Written by Alex Bale
If you’ve been following recent education trends you have probably come across the concept of flipping the classroom. This fashionable new technique has really started to take hold in high schools, colleges and universities due to it’s communicative style and focus on student-centred classes. However, it’s been slower to filter into the ELT world, possibly due to the fact that we already tend to teach in a more student-centred way using the communicative approach. Reports back from some of the pioneers of the technique, however, seem to suggest that there are benefits to English language teachers in this new style of classroom as well. So let’s take a brief look at flipping and see how it may benefit you as a teacher and of course most importantly, your students.
What is this ” flipping” of which you speak?
At it’s basic level the concept of flipping your classroom is simple. The information that the teacher would normally present in a lecture or teacher-centred way is provided online, often in a video format, and students study this before the class. Class time is then spent reviewing, assessing and consolidating this knowledge in a student-centred way.

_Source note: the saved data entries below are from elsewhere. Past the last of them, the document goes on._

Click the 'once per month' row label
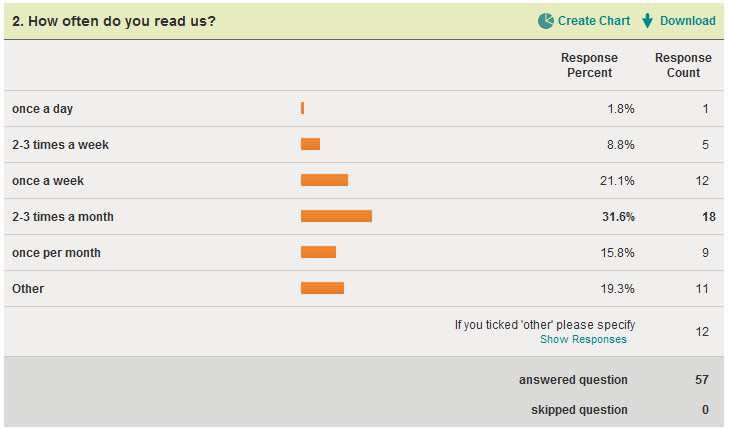Screen dimensions: 729x429 [x=56, y=253]

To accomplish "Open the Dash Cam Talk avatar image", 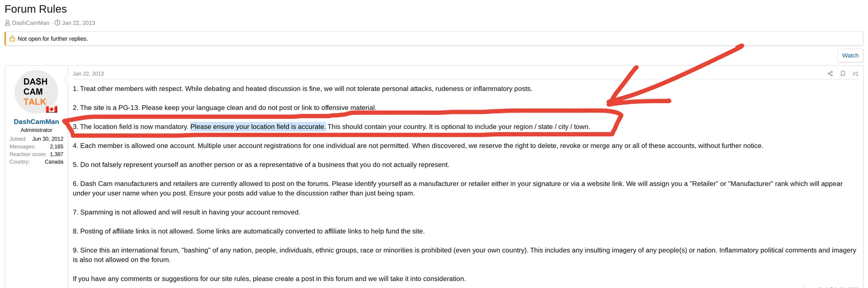I will click(36, 92).
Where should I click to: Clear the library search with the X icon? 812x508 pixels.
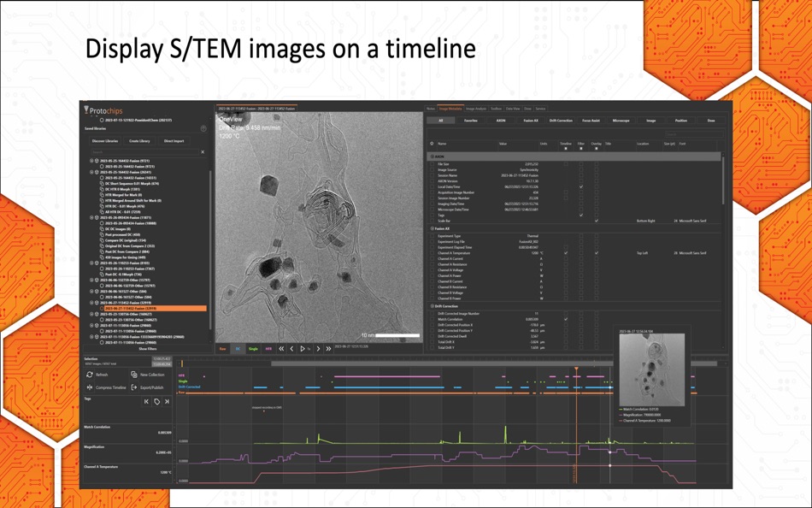[203, 151]
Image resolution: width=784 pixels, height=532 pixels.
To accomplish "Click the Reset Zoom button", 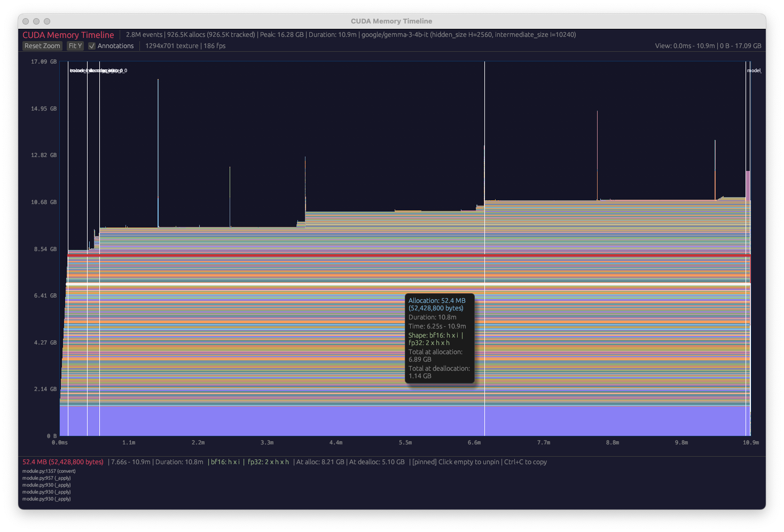I will click(42, 46).
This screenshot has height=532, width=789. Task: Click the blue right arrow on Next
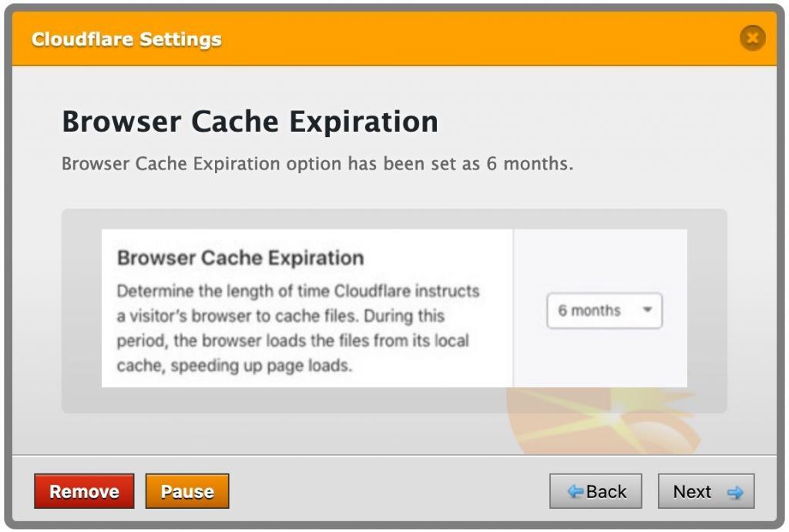tap(734, 493)
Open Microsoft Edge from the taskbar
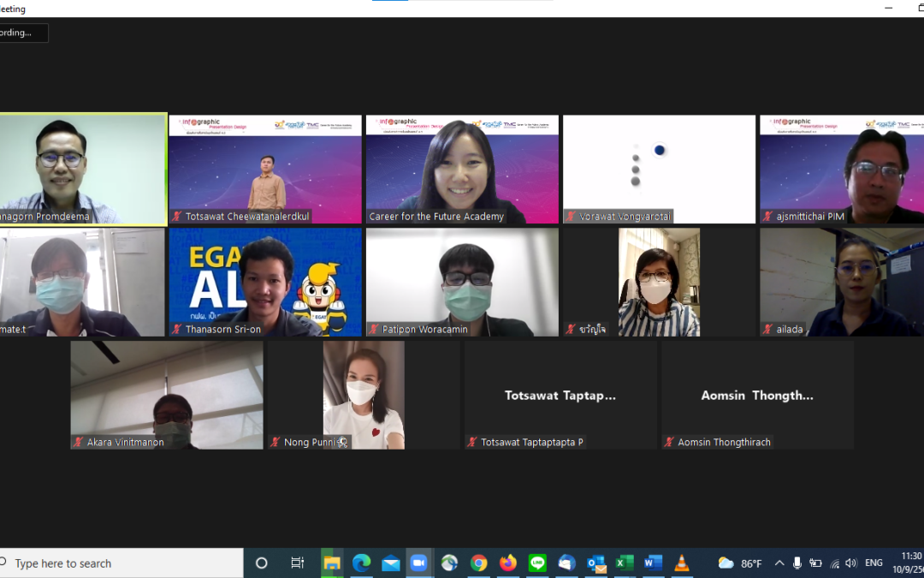This screenshot has height=578, width=924. 361,563
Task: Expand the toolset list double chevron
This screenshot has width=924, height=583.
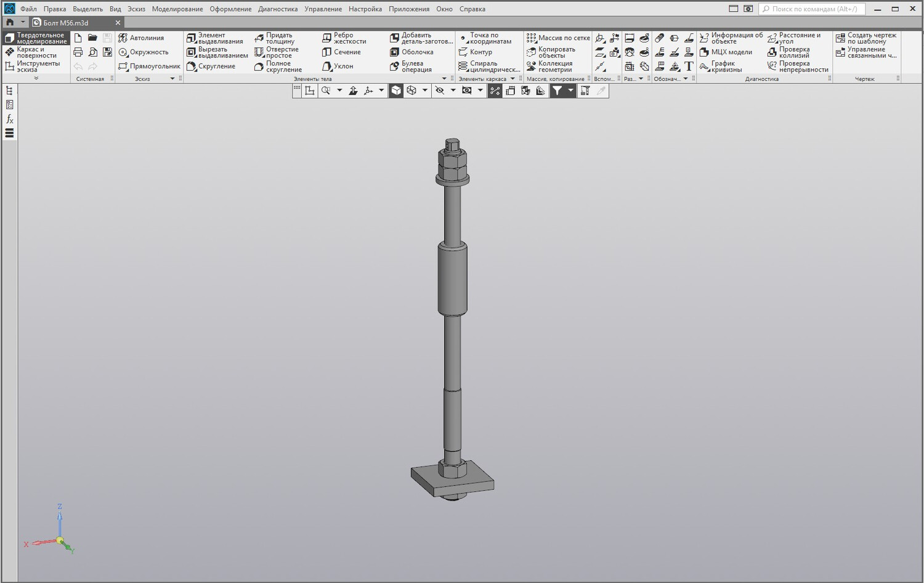Action: [36, 78]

In an ELT context we can see that classic classroom approaches such as TTT (test-teach-test) or PPP (present-practice-produce), and even TBL (task based learning) all have periods where the teacher becomes the focus as they impart knowledge. The teacher will draw some timelines on the board, discuss form and function and hopefully ask some concept checking questions – the teacher has become the centre of the class and the students the passive recipients. In a flipped classroom this part of the class is essentially moved online, commonly as a video, and students watch this before the lesson starts. The class time can then be spent practicing and producing the target language, with the teacher acting more as facilitator and guide than imparter of knowledge.
Why the flip?
It is still early days for flipping and there is plenty of room for debate and experimentation. Proponents say it maximizes communicative production time for students and allows them to study at their own pace, while critics argue that some students don’t engage with the video content and that we shouldn’t be setting students more homework than they currently have. I believe that there are many benefits to flipping, and that the potential pitfalls can be mitigated or eliminated altogether. So here’s a look at some of the potential benefits of flipping an ESL classroom.
More Active Learning Time
However much they learn intellectually and academically, the heart of almost everyone’s language learning is production. By flipping the classroom we free up extra time for practicing the target language that would previously have been spent passively listening to the teacher’s explanation. During this extended production phase the teacher and students have the opportunity to explore the target language in more depth and consolidate the understanding.
Fosters Independent Learning
However much we as teachers input, ultimately it is the students who must do the actual learning. If we can facilitate them becoming better lifelong learners we are helping them gain a truly valuable life skill as well as helping them acquire English. A well-flipped class encourages self-learning in the student by providing lots of opportunity for exploration of the topic through videos, presentations, links to websites and articles and so on, on their own terms and whenever they want. The class time will then act to consolidate and reinforce the learning and provide a solid framework for the student to learn within.
A Way to Improve Your Lessons
Once you start using online resources you will be able to see what works for your students and what doesn’t. Rather than having to rely on an intuitive knowledge over years of experience (which you will of course still gain), you can adapt and improve your resources based on actual feedback and clear indicators of success. Rather than reinventing the wheel each time you come to teach a topic, or getting bored of the same stale old textbook presentation you can create and add to your own personal set of resources that will be forever useful. While there may be some initial time and energy investment, the benefits to you and the students will quickly accrue.
Hmmm, okay, tell me more
If you feel that it may be something you wish to explore further there are some great resources out there. Much of the debate and content is in the wider education field but more and more ESL professionals are sitting up and taking note. Here’s a rundown of some resources that can help you get going:
The Flipped Classroom Network is a network of professionals from diverse fields who are exploring, discussing and sharing about flipping. It was started by Jerry Overmyer, a pioneer of flipped classrooms and is well worth joining if you want some questions answered.
A great introduction video to this concept is Salman Khan’s TED talk on the subject, entitled Let’s Use Video to reinvent Education.